Was sind deine kurz- und langfristigen Ziele als Spieler?

Kurzfristig würde ich gerne beim kommenden Auswärtsspiel in Butzbach zusammen mit Matthias „Mr. Hawaii“ Sieling ordentlich Alarm machen und ein paar Tore zaubern. Langfristig möchte man natürlich von Verletzungen verschont bleiben und sich stetig verbessern, um dem Team zu helfen.

Welche Ambitionen hast du auf schmale und breite Distanz mit der DJK Holzbüttgen?

Momentan besitzt natürlich das nächste Saisonspiel eine große Bedeutung und das Team ist top motiviert drei Punkte aus Butzbach zu entführen. Darüber hinaus geht dann darum, die Trainings- und Spieltagsleistungen der Vergangenheit auch auf Strecke stetig zu steigern. Um nicht in ein Leistungsloch zu fallen, ist vor allem erforderlich, dass jeder versucht in jeder Trainingsminute ein Stück mehr aus sich heraus zu kitzeln. Schulterklopfer helfen uns dabei nur geringfügig.

Wie fällt dein Fazit zur bisherigen Saisonleistung in der 2.Bundesliga aus?

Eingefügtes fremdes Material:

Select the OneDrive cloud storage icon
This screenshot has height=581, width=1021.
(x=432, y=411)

Der aktuelle 2. Platz ist natürlich eine tolle Momentaufnahme, aber die Saison ist noch lang. Positiv bin ich beeindruckt vom hohen Engagement aller Spieler, was sich natürlich auch dann an den Wochenenden widerspiegelt. Sehr erfreulich finde ich es auch, dass alle drei Reihen sehr homogen sind und so auch jeder einzelne großen Anteil am bisherigen Erfolg hat.

Die Teams scheinen qualitativ enger zusammengerückt zu sein? Stimmt das, oder trügt der Schein? Wie bewertest du das Niveau der Liga und ihrer Teams insgesamt? Vielleicht auch etwas im Vergleich zur Vergangenheit?

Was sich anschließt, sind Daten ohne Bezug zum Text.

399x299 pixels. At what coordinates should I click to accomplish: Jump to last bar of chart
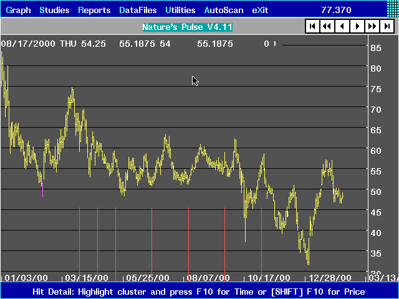pyautogui.click(x=387, y=26)
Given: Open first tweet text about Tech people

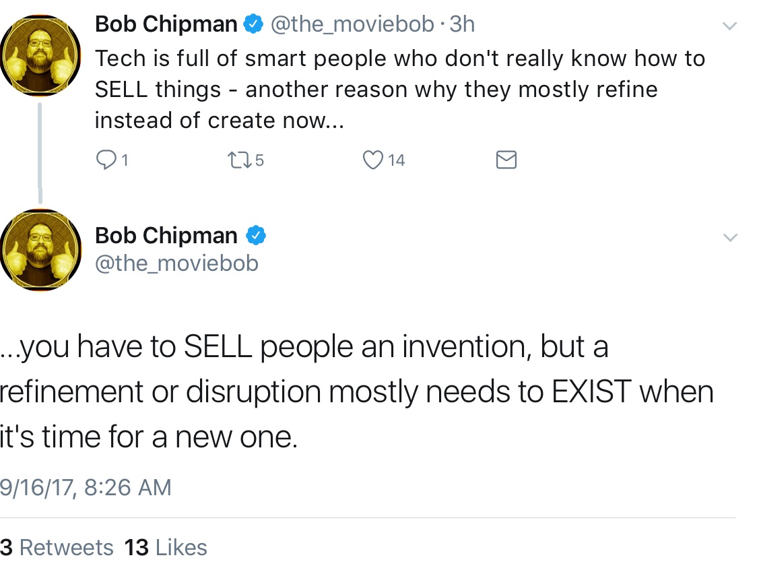Looking at the screenshot, I should click(400, 90).
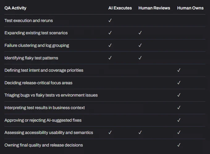Click Human Owns checkmark for Deciding release-critical focus areas

pos(179,83)
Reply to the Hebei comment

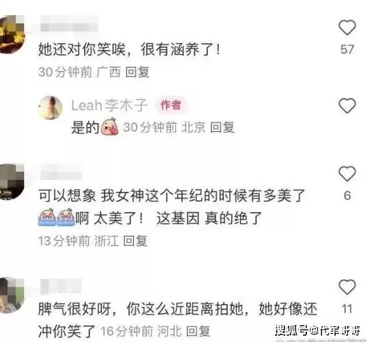point(198,331)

Ja, diese Ausgeglichenheit ist wirklich unglaublich! Man kann kaum einen Spielausgang prophezeien und genau dies macht es so spannend. Z.B. liefert dieses Jahr u.a. der WFC positive Überraschungen, während die hessischen Teams sicherlich vor der Saison andere Erwartungen hatten. Das gesamte Niveau steigt von Woche zu Woche und durch meine Abwesenheit aufgrund des Auslandssemesters wurde dies mir besonders deutlich. Es ist schön zu sehen, wie einige Spieler ein sehr hohes Level erreicht haben. Aber noch einmal: In dieser Liga ist noch rein gar nichts entschieden. Diese Spannung ist sicherlich ein Stück weit Werbung für den Sport.

Gib einmal einen Ausblick auf die Folgespieltage. Wie schätzt du euer Restprogramm, insbesondere den kommenden Gegner Butzbach, ein?

Die kommenden Wochen mit den drei Auswärtsspielen im hohen Norden sind kaum vorherzusagen. Zunächst wollen wir jedoch in Butzbach einen Sieg holen. Bei den Spielen der DJK fallen bisher zwar vergleichsweise kaum Tore auf beiden Seiten, aber in Butzbach erwarte ich aufgrund des etwas kleineren Felders deutlich mehr Torjubel! Ich freue mich auf ein vitales Spiel und viele starke Momente mit diesem super Team!

Deine Tipps zum nächsten Spieltag der 2. Bundeliga:

Dümpten – Schenefeld: 7:5
Butzbach – Holzbüttgen: 5:6
WFC – Schenefeld 5:4
Neuwittenbek – Bremen: 5:9

Danke für deine Ausführungen, Daniel! Weiterhin viel Erfolg bei der DJK!